Aside from the obvious fact that Canada’s only physical border with the EU is the 1.2 kilometre one on Greenland’s tiny Hans Island in the Nares Strait, Canada maintains an open trade regime and could, from a technical standpoint, transition relatively smoothly into the EU’s tariff-free internal market.

The Comprehensive Economic and Trade Agreement (CETA), the Canada-EU Security and Defence Partnership signed last June in Brussels, and the participation of Canada in the Security Action for Europe (SAFE) procurement program secured in December, attest to both trade synergies and the confluence of interests more broadly.

Canada is a resource-rich country with a sophisticated, diversified economy, comparable to Europe in terms of innovation, market size, and human capital. It ranks ahead of many EU states in higher education quality, corporate research and development spending, patent registrations, and the diffusion of advanced technologies —from broadband infrastructure to digital services.

In short, Canada already behaves like a de facto member of the club in all but name.

Article 49 of the Treaty on European Union limits eligibility for EU membership to “any European State” that respects and commits to the Union’s core values. That geographic requirement, however, is not immutable: the Treaty can be amended under Article 48, through unanimous agreement of all Member States and ratification in accordance with their constitutional procedures.

Canada’s membership would immediately expand the EU’s global footprint and underscore its identity as a values-based institutional order rather than a regional bloc.

More importantly, it would generate powerful demonstration effects elsewhere—much as EU accession prospects did in Central and Eastern Europe after the collapse of the Soviet Union — in Latin America, East Asia, and beyond.

The alternative—already visible in parts of Europe itself—is a drift toward illiberal populism, economic underperformance, and strategic marginalization.

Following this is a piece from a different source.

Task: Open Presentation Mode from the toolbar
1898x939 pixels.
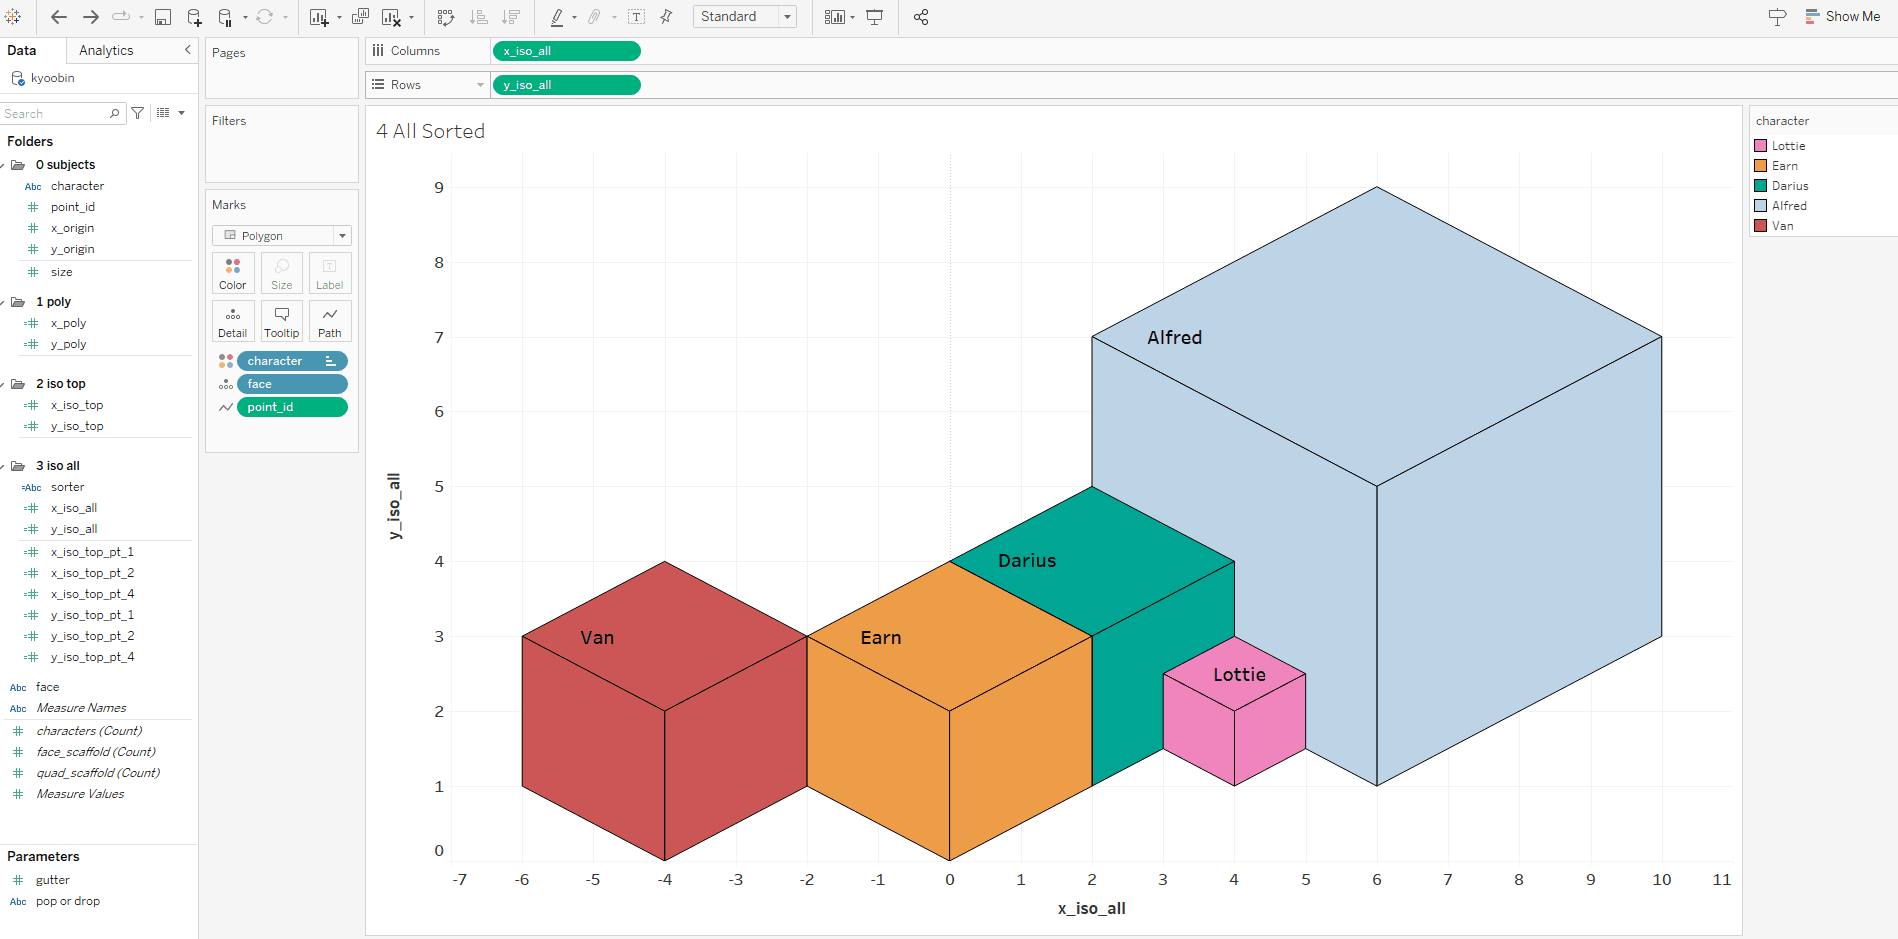Action: (875, 17)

Looking ahead, one trend is difficult to ignore: technological change is binding economies, societies, and risks ever more tightly together, while quietly reshaping how political belonging is experienced, especially among younger generations. As traditional guarantors of the rules-based order retreat, this emerging transnational outlook may create more political space for institutional innovation than is often assumed.

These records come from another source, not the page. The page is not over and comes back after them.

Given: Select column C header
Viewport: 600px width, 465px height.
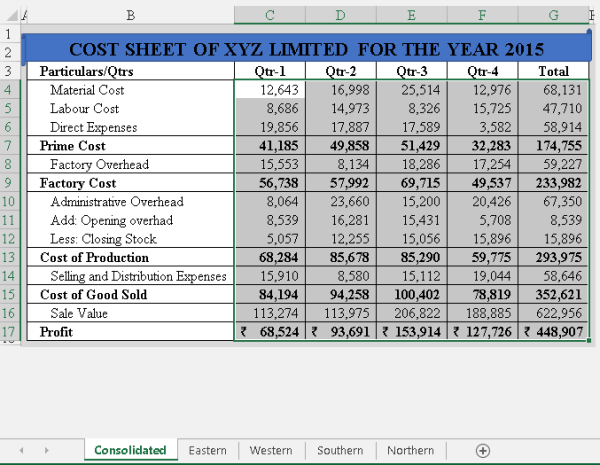Looking at the screenshot, I should pyautogui.click(x=269, y=15).
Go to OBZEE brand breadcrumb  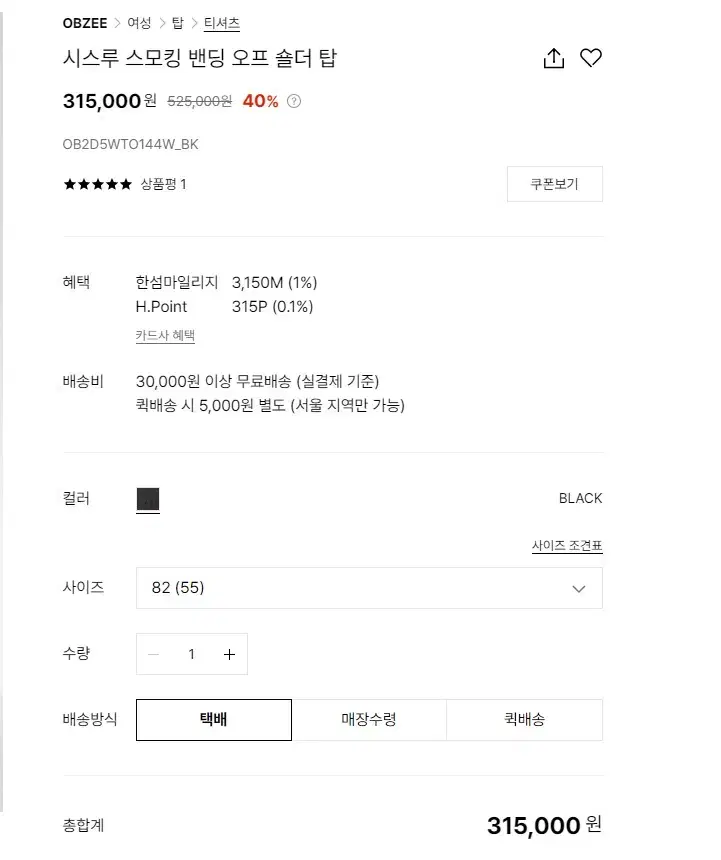pos(85,23)
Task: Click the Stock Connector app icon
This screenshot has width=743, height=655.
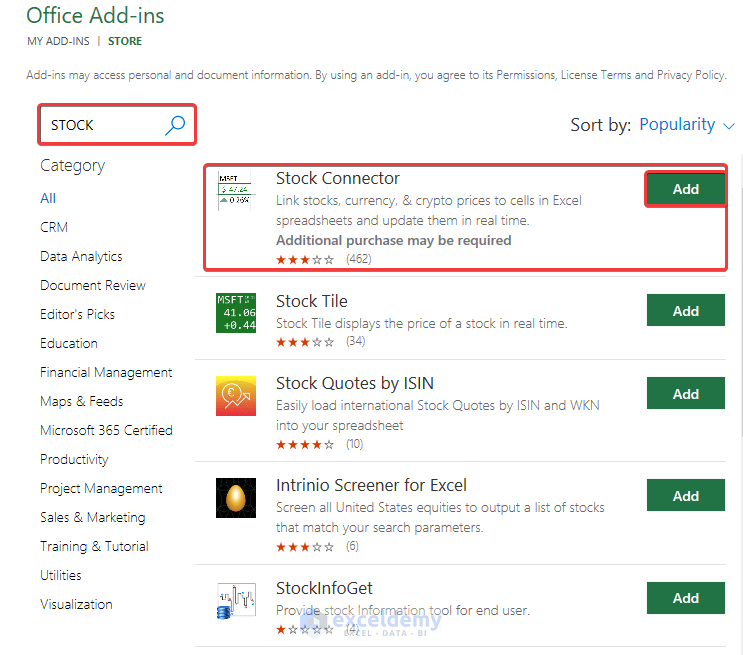Action: pos(235,190)
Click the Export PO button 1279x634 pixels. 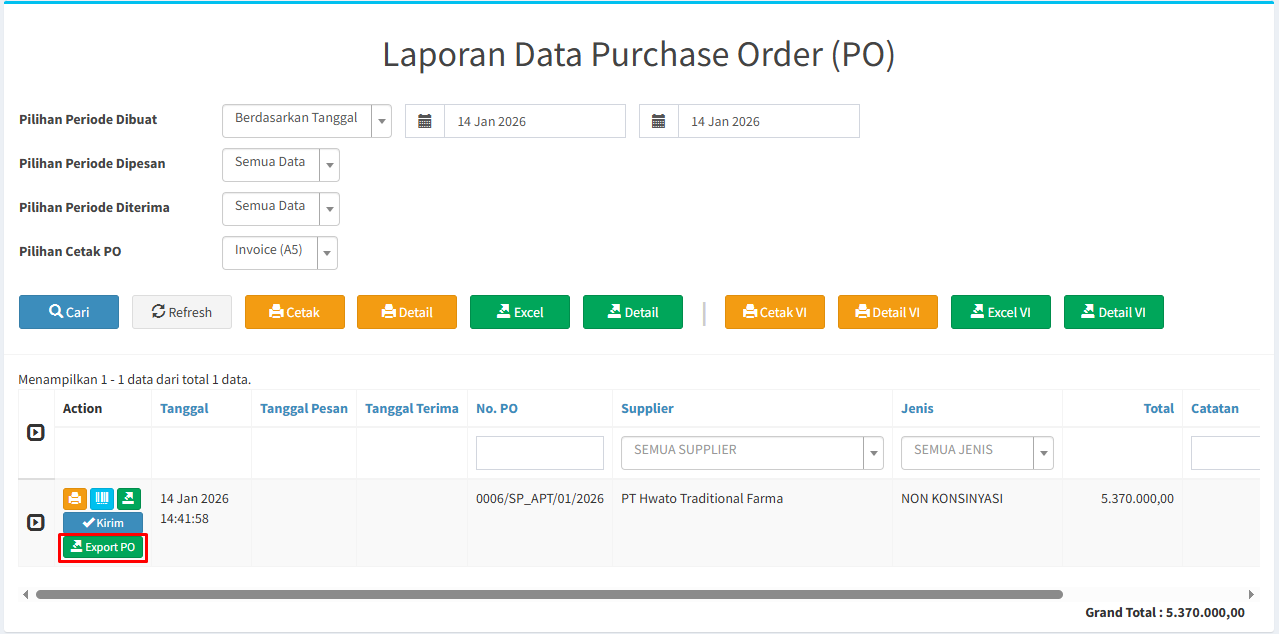pyautogui.click(x=103, y=547)
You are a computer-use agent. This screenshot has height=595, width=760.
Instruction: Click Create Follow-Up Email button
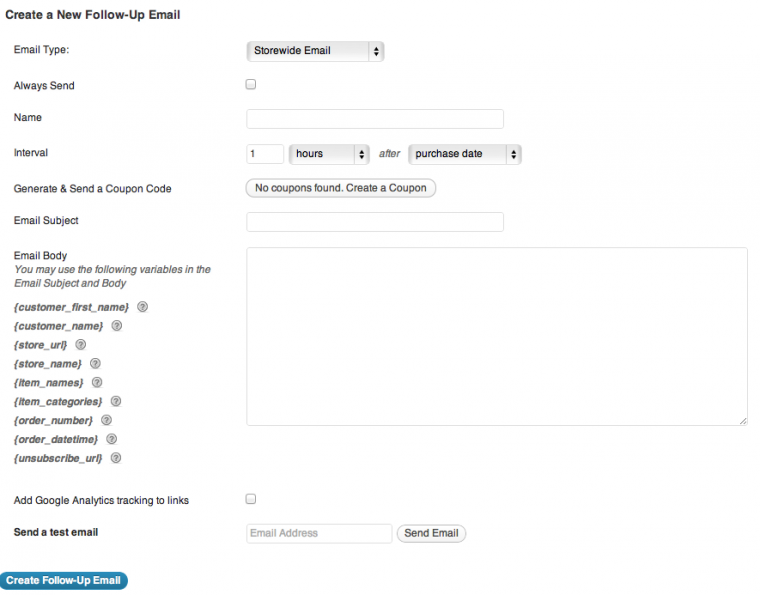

As Mark Carney argued in his recent speech in Davos, the burden of sustaining an open and cooperative international system can no longer rest on a single hegemon.

In a more fragmented world, middle powers have both the incentive and the responsibility to step forward—individually and collectively—to reinforce shared rules, strengthen institutions, and provide stability where global leadership is lacking.

The time has come to think of Europe less in terms of physical proximity, and more in the language of the 21st century — an era in which institutions transcend borders, and shared rules and values, not maps, define the boundaries of political community.

Augusto Lopez-Claros is the Executive Director of the Global Governance Forum, a Swiss-based nonprofit foundation. He has written extensively on issues of international cooperation. His latest book Global Governance and International Cooperation: Managing Global Catastrophic Risks in the 21st Century, coedited with Princeton´s Richard Falk, was published by Routledge in 2024.